**Document text**.
*** Begin section ***
Abstract

The Lima region which includes the southwest corner of Beaverhead County, Montana, and an adjacent portion of Clark County, Idaho, covers most of the Tendoy, Blacktail, and Snowcrest ranges, parts of the Beaverhead and Ruby ranges, and the intermontane basins.

Metamorphic rocks include the Pony and Cherry Creek groups and the Dillon granite gneiss, all pre-Beltian. The sedimentary rocks represent all systems from Beltian through Quaternary, except the Silurian. The pre-Cretaceous rocks were deposited in a tectonic shelf environment and in adjacent parts of the miogeosyncline to the west. This tectonic differentiation was especially marked during the Mississippian. The latest Jurassic and post-Jurassic sediments are terrestrial deposits related to the Nevadan and Laramide orogenies. A Laramide granite stock crops out at the western margin of the region. Extrusive rocks include basaltic and rhyolitic lavas and pyroclastics, ranging in age from Eocene through Pleistocene.
*** End section ***
**Supplied information**.
*** Begin section ***
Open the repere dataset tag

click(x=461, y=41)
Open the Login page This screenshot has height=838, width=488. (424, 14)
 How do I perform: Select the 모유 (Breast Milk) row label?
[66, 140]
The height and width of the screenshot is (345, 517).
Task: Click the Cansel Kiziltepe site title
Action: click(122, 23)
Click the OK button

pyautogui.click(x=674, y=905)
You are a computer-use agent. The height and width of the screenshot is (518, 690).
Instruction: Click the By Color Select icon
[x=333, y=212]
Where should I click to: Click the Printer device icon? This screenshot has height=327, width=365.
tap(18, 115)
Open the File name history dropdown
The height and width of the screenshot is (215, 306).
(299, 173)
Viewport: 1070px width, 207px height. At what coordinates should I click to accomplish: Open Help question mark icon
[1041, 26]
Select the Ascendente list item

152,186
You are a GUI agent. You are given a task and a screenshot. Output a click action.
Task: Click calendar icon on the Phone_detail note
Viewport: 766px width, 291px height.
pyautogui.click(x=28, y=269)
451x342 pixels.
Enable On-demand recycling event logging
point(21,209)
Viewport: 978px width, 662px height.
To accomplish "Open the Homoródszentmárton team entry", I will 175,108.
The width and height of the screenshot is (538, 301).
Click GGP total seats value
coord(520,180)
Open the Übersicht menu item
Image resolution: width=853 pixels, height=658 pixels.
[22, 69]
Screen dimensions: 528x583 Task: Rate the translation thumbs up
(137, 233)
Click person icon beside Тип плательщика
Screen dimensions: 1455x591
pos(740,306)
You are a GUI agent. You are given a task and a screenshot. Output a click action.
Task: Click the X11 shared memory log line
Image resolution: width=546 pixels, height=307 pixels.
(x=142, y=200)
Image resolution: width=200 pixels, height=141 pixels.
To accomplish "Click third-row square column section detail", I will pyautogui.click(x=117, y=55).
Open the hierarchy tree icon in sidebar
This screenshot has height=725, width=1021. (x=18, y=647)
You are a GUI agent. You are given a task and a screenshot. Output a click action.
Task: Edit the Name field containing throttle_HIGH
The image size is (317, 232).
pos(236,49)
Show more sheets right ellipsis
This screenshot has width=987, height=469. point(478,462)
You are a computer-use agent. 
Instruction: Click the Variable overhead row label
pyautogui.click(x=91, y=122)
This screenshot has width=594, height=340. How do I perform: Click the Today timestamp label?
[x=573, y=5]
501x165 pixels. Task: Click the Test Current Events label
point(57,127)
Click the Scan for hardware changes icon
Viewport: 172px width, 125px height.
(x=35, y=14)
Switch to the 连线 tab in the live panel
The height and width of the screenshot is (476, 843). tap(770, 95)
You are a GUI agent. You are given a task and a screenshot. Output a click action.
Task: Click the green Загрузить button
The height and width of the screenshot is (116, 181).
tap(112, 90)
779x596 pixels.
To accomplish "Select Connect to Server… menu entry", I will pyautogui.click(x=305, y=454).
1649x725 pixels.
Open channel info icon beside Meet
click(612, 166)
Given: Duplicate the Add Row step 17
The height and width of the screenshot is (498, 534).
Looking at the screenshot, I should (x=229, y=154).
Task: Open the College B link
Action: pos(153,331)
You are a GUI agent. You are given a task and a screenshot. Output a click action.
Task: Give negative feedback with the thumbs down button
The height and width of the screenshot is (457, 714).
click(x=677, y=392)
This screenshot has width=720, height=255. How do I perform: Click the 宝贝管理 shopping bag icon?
*** End section ***
**Exercise requirements**.
(a) According to the abstract, which system is missing from the sedimentary rocks of the Lima region?
(b) Rewrite the part of the abstract that begins at the words "Metamorphic rocks include" and stops after "Eocene through Pleistocene.", changing "granite stock" to "granite pluton".
(c) Translate this sentence from the abstract into Spanish: "This tectonic differentiation was especially marked during the Mississippian."

**Answers**.
(a) The Silurian.

(b)
Metamorphic rocks include the Pony and Cherry Creek groups and the Dillon granite gneiss, all pre-Beltian. The sedimentary rocks represent all systems from Beltian through Quaternary, except the Silurian. The pre-Cretaceous rocks were deposited in a tectonic shelf environment and in adjacent parts of the miogeosyncline to the west. This tectonic differentiation was especially marked during the Mississippian. The latest Jurassic and post-Jurassic sediments are terrestrial deposits related to the Nevadan and Laramide orogenies. A Laramide granite pluton crops out at the western margin of the region. Extrusive rocks include basaltic and rhyolitic lavas and pyroclastics, ranging in age from Eocene through Pleistocene.

(c) Esta diferenciación tectónica fue especialmente marcada durante el Misisípico.